Given exercise A – Rewrite the source records beginning with the line containing "Where should I click to: Click the Abstieg" and going on through the end of the records, replacing "GUI agent" with "screen assistant" and keeping everything else the same.

Provided passage –
Scars... What do they represent?

I'm often asked how the back of my head is so "battered" with bumps & scars. I explain the full story below, however I want to make a little point first (cos you know how much I love this stuff!).

The scars that we all have, whether on the outside, or inside, are a microcosm for life...

What I mean is, the meanings, reasons, and labels, we give our scars are a representation of our current mindset, and can often affect our attitudes, and actions.

The bump on my head was from getting knocked out in a fight, and while on the ground a guy smashed me in the head with a razor scooter.

The scars are from getting stabbed in the head with two bottles.

I also have a scar on my shoulder blade after getting stabbed with a large knife which punctured my lung.

At the time, these scars and bumps were tools to boost my ego, to enhance my macho image.. later I used them as a way to play the victim (poor me).

Now... They're a representation of a life once lived which has enabled me to use this experience to help others.

Same scars... Altered perception that brings about totally different feelings, actions, and results.

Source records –
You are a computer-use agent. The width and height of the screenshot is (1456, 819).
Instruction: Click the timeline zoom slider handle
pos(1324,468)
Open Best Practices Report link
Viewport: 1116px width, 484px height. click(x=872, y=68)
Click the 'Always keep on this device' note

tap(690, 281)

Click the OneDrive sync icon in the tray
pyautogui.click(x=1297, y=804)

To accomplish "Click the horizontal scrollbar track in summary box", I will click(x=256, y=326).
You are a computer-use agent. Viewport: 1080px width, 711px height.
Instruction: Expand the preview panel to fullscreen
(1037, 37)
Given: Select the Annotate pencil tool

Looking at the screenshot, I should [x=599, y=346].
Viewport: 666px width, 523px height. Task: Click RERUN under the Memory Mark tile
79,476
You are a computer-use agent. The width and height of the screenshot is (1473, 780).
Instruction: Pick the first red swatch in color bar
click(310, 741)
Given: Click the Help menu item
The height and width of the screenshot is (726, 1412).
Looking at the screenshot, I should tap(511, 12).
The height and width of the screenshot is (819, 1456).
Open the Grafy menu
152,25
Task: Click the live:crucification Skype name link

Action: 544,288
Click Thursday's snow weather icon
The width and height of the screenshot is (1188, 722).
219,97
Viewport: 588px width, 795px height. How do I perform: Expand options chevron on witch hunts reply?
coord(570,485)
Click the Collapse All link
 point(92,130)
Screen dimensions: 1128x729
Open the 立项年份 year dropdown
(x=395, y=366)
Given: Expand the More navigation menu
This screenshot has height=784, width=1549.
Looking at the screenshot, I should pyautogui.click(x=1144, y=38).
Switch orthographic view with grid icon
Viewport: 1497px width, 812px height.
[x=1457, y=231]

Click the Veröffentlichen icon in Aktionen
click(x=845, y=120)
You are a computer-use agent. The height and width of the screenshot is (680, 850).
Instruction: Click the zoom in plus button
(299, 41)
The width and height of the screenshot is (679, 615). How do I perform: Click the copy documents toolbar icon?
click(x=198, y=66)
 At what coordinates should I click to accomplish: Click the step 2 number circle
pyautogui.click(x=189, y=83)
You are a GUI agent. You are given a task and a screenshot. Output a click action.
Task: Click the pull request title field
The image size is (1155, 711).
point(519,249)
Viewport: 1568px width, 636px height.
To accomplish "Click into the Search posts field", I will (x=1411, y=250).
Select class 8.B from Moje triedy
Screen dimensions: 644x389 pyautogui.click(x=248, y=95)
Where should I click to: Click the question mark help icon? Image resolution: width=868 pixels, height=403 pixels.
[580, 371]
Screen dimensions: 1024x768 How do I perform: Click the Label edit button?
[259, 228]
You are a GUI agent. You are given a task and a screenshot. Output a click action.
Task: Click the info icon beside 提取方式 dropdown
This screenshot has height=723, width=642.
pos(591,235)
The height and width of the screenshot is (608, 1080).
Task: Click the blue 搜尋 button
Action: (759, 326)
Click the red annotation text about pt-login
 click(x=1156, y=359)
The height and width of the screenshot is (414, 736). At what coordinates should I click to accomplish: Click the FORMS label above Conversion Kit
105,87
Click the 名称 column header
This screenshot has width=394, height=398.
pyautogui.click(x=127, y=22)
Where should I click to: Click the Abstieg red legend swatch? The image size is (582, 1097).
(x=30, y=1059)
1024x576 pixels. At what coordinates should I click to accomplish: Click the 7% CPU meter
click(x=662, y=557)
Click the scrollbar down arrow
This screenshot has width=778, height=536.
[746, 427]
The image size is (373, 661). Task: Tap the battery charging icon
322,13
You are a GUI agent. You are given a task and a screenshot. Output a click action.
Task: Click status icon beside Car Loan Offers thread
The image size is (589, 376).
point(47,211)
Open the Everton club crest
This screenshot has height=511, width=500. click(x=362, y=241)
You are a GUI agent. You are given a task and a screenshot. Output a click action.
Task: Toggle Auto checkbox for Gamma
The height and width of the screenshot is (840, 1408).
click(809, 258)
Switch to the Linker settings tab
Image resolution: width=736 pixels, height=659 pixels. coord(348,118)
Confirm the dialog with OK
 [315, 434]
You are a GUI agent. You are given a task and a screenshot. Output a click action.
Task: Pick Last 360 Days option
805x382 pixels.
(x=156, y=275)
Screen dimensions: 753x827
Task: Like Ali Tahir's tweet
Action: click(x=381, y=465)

Given exercise B – Carry on the piece about scars from the point where it stops.

Exercise answer A –
Where should I click to: Click the Abstieg red legend swatch? The image size is (582, 1097).
(x=30, y=1059)
1024x576 pixels. At what coordinates should I click to accomplish: Click the 7% CPU meter
click(x=662, y=557)
Click the scrollbar down arrow
This screenshot has width=778, height=536.
[746, 427]
The image size is (373, 661). Task: Tap the battery charging icon
322,13
You are a screen assistant. You are given a task and a screenshot. Output a click action.
Task: Click status icon beside Car Loan Offers thread
The image size is (589, 376).
point(47,211)
Open the Everton club crest
This screenshot has height=511, width=500. click(x=362, y=241)
You are a screen assistant. You are given a task and a screenshot. Output a click action.
Task: Toggle Auto checkbox for Gamma
The height and width of the screenshot is (840, 1408).
click(809, 258)
Switch to the Linker settings tab
Image resolution: width=736 pixels, height=659 pixels. coord(348,118)
Confirm the dialog with OK
 [315, 434]
You are a screen assistant. You are given a task and a screenshot. Output a click action.
Task: Pick Last 360 Days option
805x382 pixels.
(x=156, y=275)
Screen dimensions: 753x827
Task: Like Ali Tahir's tweet
Action: click(x=381, y=465)

Exercise answer B –
Even the scars I have on my stomach - stretch marks from weighing over 120 kilos. I used to hide them... now, again, they're representation of how far I've come and how I now have tools to help others.

What scars are limiting your present moment?

What past trauma are you holding on to?

What's making you play the victim?

Shitty things happen 100%... Though these shitty things, with a slight shift in perspective, can be the very things needed to excel your life and those around you. It could be as simple as you've been through something, now you can use that experience to help others, or just as a lesson to yourself.

Change the story to your scars... change your life x

This part below from my book, Stabbed Ego, explains those scars.

‘How you doing, boys?’ I said, shaking their hands. 'Let’s get a drink on.’

We walked to a nearby bottle shop. I returned with three bottles of Hennessy. The shopkeeper had chased me until he saw the bunch of scary-looking men I was with.

We sat in a nearby park, and in the company of two of my close friends fresh out of jail and after a few drinks I was feeling jovial. This usually meant I’d drink too much and act crazy.

Now I started pouring straight Hennessy and sculling it.

‘Slow down, Punchy,’ Billz, the leader of the crew, warned, knowing how unpredictable I was when drunk. I smiled and took another scull. I had a little argument with him but we hugged and sat back down, laughing it off.

Natch was a little quiet. He sat holding his foam cup in both hands as if he was keeping warm with a cup of tea and was deep in thought. Serving a couple of years in jail made people a little anxious in group situations, especially when there was a 120-kilo drunk person who could fight hanging around.

I sculled another drink . . .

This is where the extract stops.